Text for analysis: Begin
Just a few memories that arrived a little too late to be
included.
Whilst in Nairobi I can remember a giant swarms
of locusts, so large that they blacked the sky. The natives beat them with
branches and set fires, eating some of the by now well-cooked creatures.
The entire garden was eventually cleared leaf by leaf.
Films. Durham. ‘The Cabinet of Dr.
Caligari’, German 1919 B/W Silent – very art deco, very dated,
can’t remember the plot.
D. W.
Griffiths. ‘The Birth of a Nation’, American 1915 B/W silent.
Being taken by Dad, after travelling on the
Flying Scotsman, up to the engine to thank the driver for the journey.
Don’t remember where from or where to just that the engine was huge.
I remember when I was about four years old and on
leave with Mum and Dad in Glasgow. We had just been to the playground and
on the way home had passed a Greengrocers displaying piles of fresh fruit
from which I helped myself to an apple. After we had walked for some
distance I showed the apple to my parents, Dad was very cross and marched
me all the way back to the stall to apologise. The Grocer didn’t
seem to have any strong feelings about my crime and said that I could keep
the apple but my father refused on my behalf. Suffice to say that this was
my first and last major, fruit related, crime.
A recent visit to Priors Marston reminded me of
the times when our football team played a Catholic school and the referee
nun would go galloping down the field, habit billowing and rosary swinging
wildly, and often urging on her own team at the same time. An awesome
sight. Her decisions and rulings, obviously aided from above, were never
queried or questioned.
Text for analysis: End
Data for analysis: Begin
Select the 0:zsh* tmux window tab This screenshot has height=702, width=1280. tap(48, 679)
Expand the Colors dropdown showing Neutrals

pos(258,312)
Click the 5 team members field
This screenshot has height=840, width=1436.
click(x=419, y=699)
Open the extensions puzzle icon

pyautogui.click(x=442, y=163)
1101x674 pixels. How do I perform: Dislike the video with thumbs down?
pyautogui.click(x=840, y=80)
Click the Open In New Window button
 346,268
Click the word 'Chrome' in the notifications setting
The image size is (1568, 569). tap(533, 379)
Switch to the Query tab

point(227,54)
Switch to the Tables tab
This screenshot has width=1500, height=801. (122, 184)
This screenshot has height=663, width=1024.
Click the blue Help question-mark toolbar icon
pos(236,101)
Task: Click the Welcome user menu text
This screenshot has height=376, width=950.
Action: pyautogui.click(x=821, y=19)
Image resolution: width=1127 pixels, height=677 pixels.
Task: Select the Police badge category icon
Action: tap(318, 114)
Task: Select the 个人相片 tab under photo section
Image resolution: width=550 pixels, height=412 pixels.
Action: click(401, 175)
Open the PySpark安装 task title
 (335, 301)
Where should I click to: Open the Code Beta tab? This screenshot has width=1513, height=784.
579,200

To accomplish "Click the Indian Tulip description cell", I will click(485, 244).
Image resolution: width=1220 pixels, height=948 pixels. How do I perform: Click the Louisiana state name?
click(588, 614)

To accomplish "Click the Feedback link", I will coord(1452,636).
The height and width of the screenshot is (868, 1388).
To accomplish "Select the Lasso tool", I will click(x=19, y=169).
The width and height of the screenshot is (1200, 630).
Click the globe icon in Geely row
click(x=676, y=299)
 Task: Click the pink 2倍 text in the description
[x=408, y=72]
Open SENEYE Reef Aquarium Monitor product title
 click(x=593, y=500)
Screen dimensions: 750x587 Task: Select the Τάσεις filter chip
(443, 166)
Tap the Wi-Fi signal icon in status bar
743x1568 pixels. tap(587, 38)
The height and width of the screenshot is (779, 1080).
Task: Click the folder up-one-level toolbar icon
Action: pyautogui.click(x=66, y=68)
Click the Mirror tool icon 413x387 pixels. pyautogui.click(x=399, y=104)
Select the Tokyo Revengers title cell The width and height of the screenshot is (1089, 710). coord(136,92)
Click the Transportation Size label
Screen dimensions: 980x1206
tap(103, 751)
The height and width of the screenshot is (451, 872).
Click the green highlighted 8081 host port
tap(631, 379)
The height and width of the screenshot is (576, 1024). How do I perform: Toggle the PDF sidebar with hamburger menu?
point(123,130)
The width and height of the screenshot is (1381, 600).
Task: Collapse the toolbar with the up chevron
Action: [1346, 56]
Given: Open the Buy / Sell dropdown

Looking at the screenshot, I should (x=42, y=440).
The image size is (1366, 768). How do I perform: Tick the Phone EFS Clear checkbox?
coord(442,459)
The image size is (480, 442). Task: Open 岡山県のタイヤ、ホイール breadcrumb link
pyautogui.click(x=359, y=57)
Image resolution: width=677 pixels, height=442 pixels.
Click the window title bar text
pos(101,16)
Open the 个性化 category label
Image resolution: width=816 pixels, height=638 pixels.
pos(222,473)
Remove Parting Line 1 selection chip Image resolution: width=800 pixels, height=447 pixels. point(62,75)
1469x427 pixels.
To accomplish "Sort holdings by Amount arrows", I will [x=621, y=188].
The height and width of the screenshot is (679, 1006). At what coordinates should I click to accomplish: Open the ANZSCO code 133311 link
Data for analysis: End
Required tasks:
A: Reproduce word for word the part of the memories text between "The entire garden" and "remember the plot.", inclusive.
B: Name every place that appears by name in the memories text.
C: In the memories text, how old was the writer when taking the apple from the Greengrocers in Glasgow?

Answers by item:
A:
The entire garden was eventually cleared leaf by leaf.
Films. Durham. ‘The Cabinet of Dr.
Caligari’, German 1919 B/W Silent – very art deco, very dated,
can’t remember the plot.

B: Nairobi, Durham, Glasgow, Priors Marston

C: About four years old.